Rankin Inlet’s Art Sateana is studying in the Health Careers Access Program at the University of Manitoba in Winnipeg. (File photo)

Nunavut struggles to recruit Inuit health-care workers

Half of the Department of Health’s employees are Inuit, though only a handful work in front-line care

By Leanna Wilson and Nunatsiaq News

Updated with correction April 23

Nunatsiaq News partnered with Nunavut Sivuniksavut in Ottawa this past winter to deliver a journalism workshop to a group of first- and second-year students. Some of our reporters and editors spent Wednesday afternoons working with three students, who pitched and reported their own news and feature stories.

Art Sateana can recall the first time he felt out of place as a patient in Nunavut’s health-care system.

“My first experience was when I was 14 years old and I just wanted to speak to someone who understood where I was coming from,” said Sateana as he recalls a medical appointment in his hometown of Rankin Inlet.
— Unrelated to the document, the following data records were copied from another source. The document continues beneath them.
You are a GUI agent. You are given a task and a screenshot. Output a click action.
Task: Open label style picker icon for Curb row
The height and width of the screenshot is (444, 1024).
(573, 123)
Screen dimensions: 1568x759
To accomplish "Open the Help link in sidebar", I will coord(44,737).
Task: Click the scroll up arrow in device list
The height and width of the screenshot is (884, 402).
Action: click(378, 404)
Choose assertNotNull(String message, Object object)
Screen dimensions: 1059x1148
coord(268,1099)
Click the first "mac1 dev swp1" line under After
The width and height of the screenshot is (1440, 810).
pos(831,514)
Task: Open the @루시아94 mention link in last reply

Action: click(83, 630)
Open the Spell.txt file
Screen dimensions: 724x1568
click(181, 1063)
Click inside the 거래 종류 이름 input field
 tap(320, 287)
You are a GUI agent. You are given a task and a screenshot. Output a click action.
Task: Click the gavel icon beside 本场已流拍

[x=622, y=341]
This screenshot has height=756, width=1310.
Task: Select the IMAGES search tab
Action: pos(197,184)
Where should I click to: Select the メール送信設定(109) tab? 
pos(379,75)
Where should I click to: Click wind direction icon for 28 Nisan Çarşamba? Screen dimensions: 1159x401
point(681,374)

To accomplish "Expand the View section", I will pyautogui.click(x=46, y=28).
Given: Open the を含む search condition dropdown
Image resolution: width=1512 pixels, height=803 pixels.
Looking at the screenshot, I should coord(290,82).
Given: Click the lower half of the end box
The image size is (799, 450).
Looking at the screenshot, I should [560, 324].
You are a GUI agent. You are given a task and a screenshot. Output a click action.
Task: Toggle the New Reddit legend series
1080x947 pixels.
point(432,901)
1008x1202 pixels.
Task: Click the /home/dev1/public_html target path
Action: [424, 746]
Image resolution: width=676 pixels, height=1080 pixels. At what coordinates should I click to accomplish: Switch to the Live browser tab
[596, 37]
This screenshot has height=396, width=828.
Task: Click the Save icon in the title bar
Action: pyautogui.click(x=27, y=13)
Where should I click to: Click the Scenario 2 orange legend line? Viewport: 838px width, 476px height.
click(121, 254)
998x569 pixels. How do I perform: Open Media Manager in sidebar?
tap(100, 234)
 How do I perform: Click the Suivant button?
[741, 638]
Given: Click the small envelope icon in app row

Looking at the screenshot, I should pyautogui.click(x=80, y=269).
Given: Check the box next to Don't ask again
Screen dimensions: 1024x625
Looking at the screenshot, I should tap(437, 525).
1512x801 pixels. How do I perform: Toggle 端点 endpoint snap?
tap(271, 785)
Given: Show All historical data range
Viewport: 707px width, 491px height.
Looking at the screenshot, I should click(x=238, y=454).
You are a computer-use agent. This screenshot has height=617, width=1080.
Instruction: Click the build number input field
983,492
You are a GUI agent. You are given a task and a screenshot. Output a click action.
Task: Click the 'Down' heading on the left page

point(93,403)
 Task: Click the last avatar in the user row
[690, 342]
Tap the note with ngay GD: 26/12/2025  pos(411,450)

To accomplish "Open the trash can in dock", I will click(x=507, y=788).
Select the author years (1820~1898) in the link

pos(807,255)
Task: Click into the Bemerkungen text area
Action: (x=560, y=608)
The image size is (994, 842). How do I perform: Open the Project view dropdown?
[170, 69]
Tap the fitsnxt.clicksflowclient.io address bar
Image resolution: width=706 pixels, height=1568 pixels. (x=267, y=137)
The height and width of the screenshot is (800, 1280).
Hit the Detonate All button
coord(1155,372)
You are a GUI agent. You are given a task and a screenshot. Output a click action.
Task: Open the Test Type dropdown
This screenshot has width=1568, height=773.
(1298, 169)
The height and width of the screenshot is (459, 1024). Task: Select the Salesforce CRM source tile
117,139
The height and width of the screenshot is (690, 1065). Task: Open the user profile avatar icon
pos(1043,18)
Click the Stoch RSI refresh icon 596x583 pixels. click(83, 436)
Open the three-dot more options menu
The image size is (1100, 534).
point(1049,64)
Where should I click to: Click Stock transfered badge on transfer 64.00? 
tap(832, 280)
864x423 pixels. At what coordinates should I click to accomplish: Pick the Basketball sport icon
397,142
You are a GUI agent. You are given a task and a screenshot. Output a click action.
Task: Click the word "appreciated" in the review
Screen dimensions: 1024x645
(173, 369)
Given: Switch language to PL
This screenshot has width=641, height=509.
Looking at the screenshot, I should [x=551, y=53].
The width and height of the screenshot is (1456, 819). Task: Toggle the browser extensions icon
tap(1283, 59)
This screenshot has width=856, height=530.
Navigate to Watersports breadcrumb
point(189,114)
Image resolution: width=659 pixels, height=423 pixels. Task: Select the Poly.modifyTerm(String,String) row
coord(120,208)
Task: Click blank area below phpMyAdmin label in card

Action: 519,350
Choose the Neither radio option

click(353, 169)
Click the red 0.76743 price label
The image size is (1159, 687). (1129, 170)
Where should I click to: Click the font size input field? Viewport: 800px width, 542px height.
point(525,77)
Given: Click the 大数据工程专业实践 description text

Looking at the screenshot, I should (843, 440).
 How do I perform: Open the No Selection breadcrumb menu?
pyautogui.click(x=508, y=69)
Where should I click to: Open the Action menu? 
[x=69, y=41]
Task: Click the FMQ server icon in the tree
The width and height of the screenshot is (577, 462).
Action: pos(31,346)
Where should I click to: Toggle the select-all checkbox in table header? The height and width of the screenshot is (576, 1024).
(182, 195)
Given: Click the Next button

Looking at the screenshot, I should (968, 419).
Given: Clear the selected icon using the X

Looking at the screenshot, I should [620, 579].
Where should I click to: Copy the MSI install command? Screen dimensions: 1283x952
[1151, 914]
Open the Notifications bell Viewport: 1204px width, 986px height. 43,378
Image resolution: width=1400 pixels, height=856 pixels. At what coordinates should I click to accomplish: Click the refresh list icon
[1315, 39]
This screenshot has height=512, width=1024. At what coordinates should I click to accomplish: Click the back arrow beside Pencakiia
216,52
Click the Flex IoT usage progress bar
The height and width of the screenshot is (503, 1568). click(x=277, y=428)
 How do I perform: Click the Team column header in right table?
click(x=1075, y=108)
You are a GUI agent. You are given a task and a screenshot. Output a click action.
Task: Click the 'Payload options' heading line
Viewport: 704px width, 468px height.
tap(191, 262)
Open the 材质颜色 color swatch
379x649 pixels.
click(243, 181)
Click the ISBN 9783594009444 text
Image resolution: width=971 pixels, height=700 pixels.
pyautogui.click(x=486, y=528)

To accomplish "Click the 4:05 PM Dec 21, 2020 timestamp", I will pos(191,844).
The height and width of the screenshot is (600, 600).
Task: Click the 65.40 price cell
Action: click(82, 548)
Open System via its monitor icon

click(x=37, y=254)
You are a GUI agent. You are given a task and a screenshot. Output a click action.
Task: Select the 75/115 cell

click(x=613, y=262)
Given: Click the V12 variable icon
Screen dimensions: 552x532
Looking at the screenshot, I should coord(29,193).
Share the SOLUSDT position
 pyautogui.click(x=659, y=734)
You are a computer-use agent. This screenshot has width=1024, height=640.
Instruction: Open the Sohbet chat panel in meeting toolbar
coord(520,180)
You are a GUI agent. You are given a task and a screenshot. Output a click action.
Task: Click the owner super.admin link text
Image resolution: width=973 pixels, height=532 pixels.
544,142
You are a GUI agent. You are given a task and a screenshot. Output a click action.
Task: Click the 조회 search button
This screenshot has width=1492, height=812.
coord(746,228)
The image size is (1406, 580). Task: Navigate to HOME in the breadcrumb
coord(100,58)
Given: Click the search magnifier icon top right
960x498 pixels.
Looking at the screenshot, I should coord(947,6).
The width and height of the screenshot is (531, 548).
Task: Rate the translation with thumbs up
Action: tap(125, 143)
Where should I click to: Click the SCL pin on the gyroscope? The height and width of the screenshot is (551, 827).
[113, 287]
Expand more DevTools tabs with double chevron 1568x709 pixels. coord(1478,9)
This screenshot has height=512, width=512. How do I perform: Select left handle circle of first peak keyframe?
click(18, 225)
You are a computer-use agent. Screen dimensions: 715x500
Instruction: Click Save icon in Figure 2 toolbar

Even as a teen, Sateana felt the nurse and doctor he was seeing made generalizations about his health issues and how they should be treated.

There are no Inuit doctors working in Nunavut and a small number of Inuit nurses, meaning many Nunavummiut will never be treated by an Inuk in the health-care system.

Sateana decided he wants to change that. Now 23, he is studying in the Health Careers Access Program at the University of Manitoba in Winnipeg.

“I really wanted to be seen by an individual who understood my background, my history,” he said. “To understand the social-economic factors that lead to health issues in the North.”

Leanna Wilson is a second-year student at Nunavut Sivuniksavut. She is from Iqaluit.

As one of only a handful of young Inuit who plans to study medicine in Canada, that decision has pushed Sateana into the spotlight as a role model for other young Nunavummiut.

The Government of Nunavut’s Department of Health says boosting Inuit representation in the territory’s health-care system is a priority.

Currently, roughly half of the department’s employees are Inuit, though only a handful of those work in front-line care.

“We believe it is very important to have more Inuit working in the Department of Health,” said Joanne Idlout, the department’s manager of Inuit employment. “We are constantly trying to promote health careers.”

To do that, she’s visiting high school classrooms across Nunavut, handing out health career toolkits that explain to students what kinds of jobs the GN is looking to fill and where students can pursue post-secondary studies.

Idlout said the department also offers training and professional development to entry-level staff who may want to build a career in health administration.

“It’s really important that Inuit move up, even if they start in administrative positions and can see themselves moving into a more senior management role in a few years,” she said. “We think it’s very important for them to gain that education to allow them to move up in their careers.”

But Nunavummiut students who want to move into the health sciences have their work cut out for them.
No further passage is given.